The trials will be conducted by Spain’s Supreme Court. Expected to begin in December or early next year, they have the potential to spark high drama and stoke tensions in a country riven by polarization and distrust of the court system’s independence from politics.
The trials risk inflaming passions in Catalonia as the drive to gain sovereignty is at a stalemate, and even losing steam.
“It keeps the embers burning,” said John Carlin, a British writer and journalist who lives in Barcelona, in a telephone interview.
The trials will take place in an atmosphere of distrust. The Spanish judiciary has long been accused of political partisanship because key judges are appointed by dominant political parties.
Ignasi Ribó, a Catalan political writer, voiced those concerns. He said many of the judges selected to conduct the trials were appointed by the conservative People's Party and “are strongly nationalistic and attached to pre-democratic” concepts of the state.
He foresees the judges handing down harsh sentences as a “form of deterrence and a punishment.”
“It will not be a fair process, but a witch trial,” he said in an email.

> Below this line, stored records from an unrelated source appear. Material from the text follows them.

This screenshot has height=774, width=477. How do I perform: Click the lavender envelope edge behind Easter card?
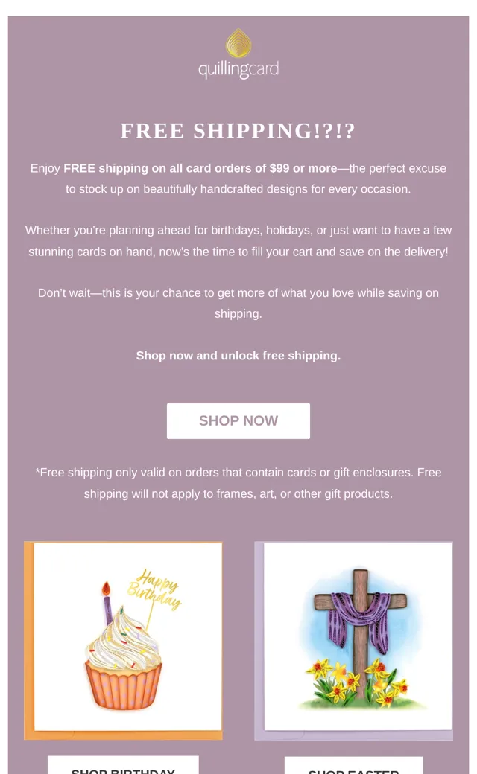pyautogui.click(x=259, y=641)
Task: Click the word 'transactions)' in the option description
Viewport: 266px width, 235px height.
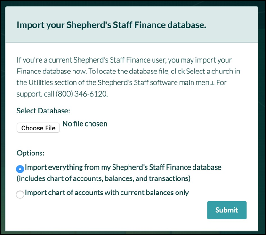Action: (x=169, y=178)
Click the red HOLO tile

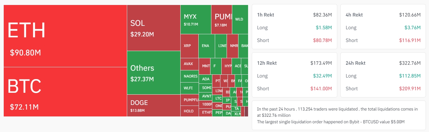(x=189, y=111)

Others, though, have faith in the impartiality of Spanish judges.
“Spain is a state of law and the judges are independent,” said Wilhelm Hofmeister, director of the Spanish office of the Konrad Adenauer Foundation, a German think tank, in a telephone interview.
The impartiality of the judiciary, though, was marred in September when Spanish media reported on leaked emails showing judges referring to the Catalan independence leaders with derogatory terms and calling the referendum a “coup d’etat.”

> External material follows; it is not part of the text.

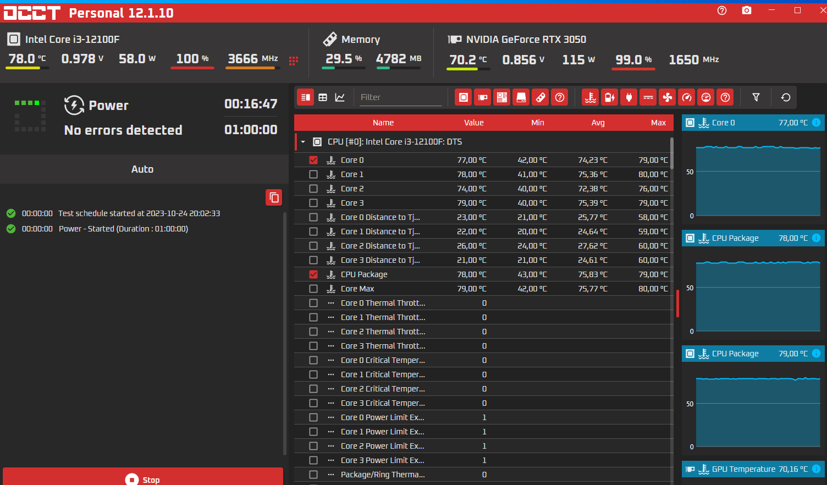
Task: Uncheck the Core 0 graph checkbox
Action: point(313,160)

Nine people facing trial are in prison. They include former Catalan government officials – the vice president Oriol Junqueras; a presidential candidate, Jordi Turull; the parliament speaker Carme Forcadell; four ministers, and two leaders of pro-independence civil society groups, Jordi Cuixart and Jordi Sanchez.

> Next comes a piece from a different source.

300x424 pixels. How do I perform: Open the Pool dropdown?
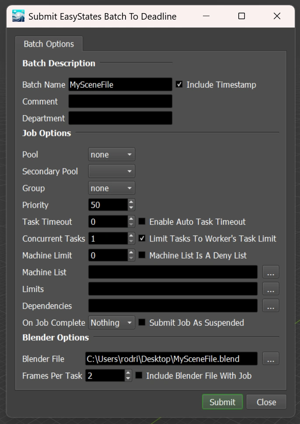[112, 155]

A conviction for rebellion can bring a sentence of up to 30 years in prison. Prosecutors are expected to announce formal charges soon and may seek a lesser charge of sedition, which carries up to 15 years in prison.
The Spanish judiciary had sought to get six other Catalan politicians — most notably, former Catalan President Carles Puigdemont, the public face of the independence drive — extradited to Spain after they fled to other European countries.
They face charges in Spain, but their extraditions were halted after a federal German high court ruled in July that Puigdemont could not be sent back to Spain to face a charge of rebellion. The court said there was not enough evidence to support the charge.
Spanish authorities condemned the ruling and said a German court should not be interpreting a Spanish affair.
Hofmeister of the Konrad Adenauer Foundation agreed. He said the Spanish courts should be the ones to decide whether what happened in Catalonia amounted to a rebellion.
Spanish prosecutors brought the charges in connection with an independence referendum on Oct. 1, 2017, which Spain’s constitutional court ruled was illegal.